Sustainability of Digital Formats: Planning for Library of Congress Collections

Introduction | Sustainability Factors | Content Categories | Format Descriptions | Contact
Format Description Categories >> Browse Alphabetical List

Microsoft Office Excel 97-2003 Binary File Format (.xls, BIFF8)

>> Back
Table of Contents
Format Description Properties Explanation of format description terms

Identification and description Explanation of format description terms

Full name Microsoft Office Excel 97-2003 Binary File Format (.xls). Also known as BIFF8.
Description

The Microsoft Excel Binary File format, with the .xls extension and referred to as XLS or MS-XLS, was the default format used for spreadsheets in Excel through Microsoft Office 2003. The format is also referred to as Binary Interchange File Format (BIFF) in Microsoft's technical documentation.

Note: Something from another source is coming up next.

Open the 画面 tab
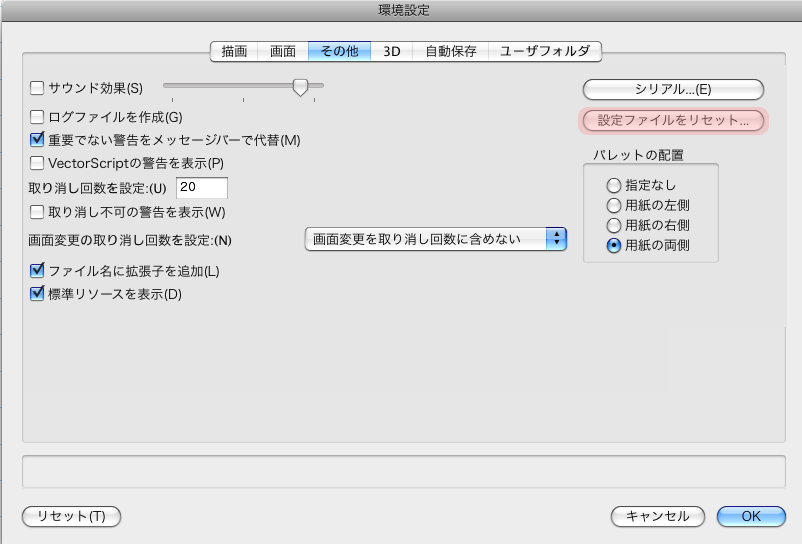Screen dimensions: 802x544 [283, 51]
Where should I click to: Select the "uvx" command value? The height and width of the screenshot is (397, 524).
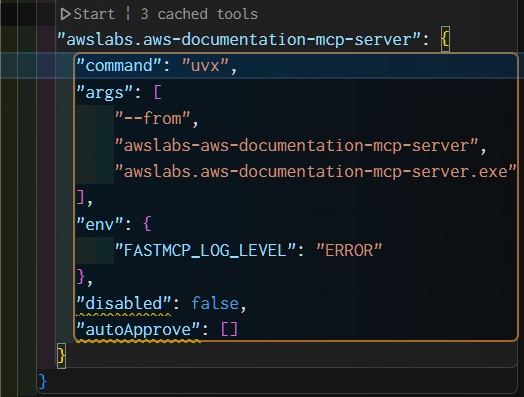click(x=205, y=65)
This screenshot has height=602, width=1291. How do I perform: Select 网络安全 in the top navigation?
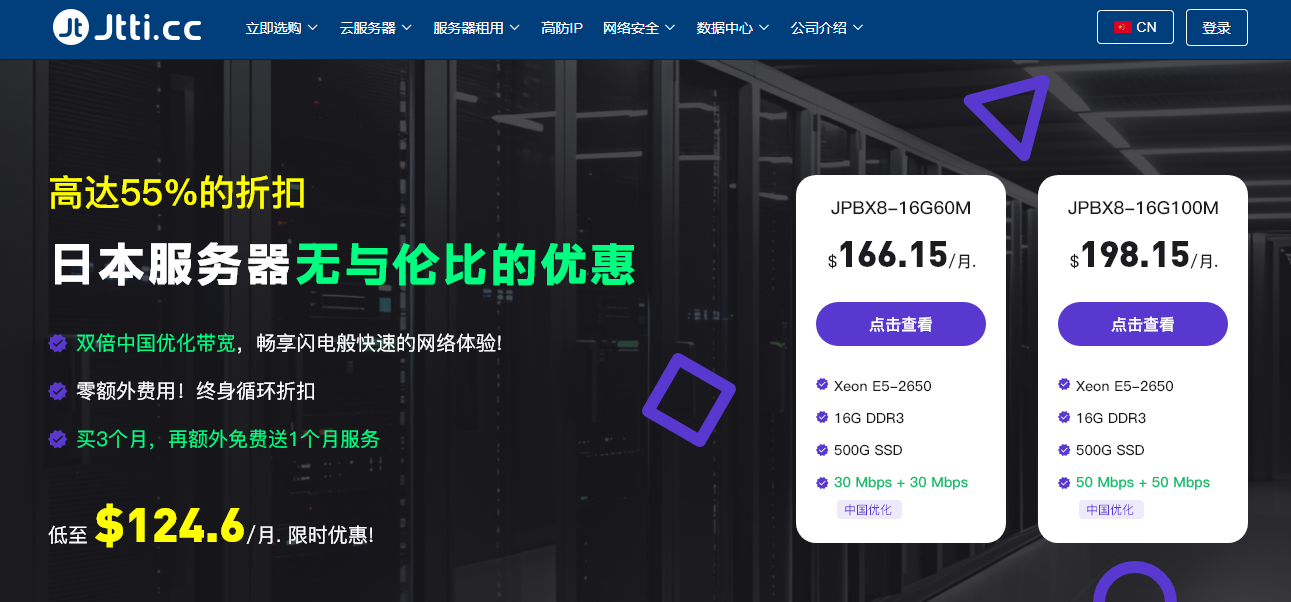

This format description is primarily for version 8 of BIFF (BIFF8), introduced with Excel 97 in 1997. Although it cannot support the latest functionality of the Excel application, BIFF8 has continued to be available as an alternative to the XLSX/OOXML format, standardized as ISO/IEC 29500, for saving spreadsheet files in Excel. As of late 2019, the documentation for File formats that are supported in Excel, from Microsoft, lists two variants of XLS format, distinguishing between "Excel 5.0/95 Binary file format" and "Excel 97-Excel 2003 Binary file format." These correspond to BIFF5 and BIFF8, respectively. See Notes below for more detail on versions of BIFF.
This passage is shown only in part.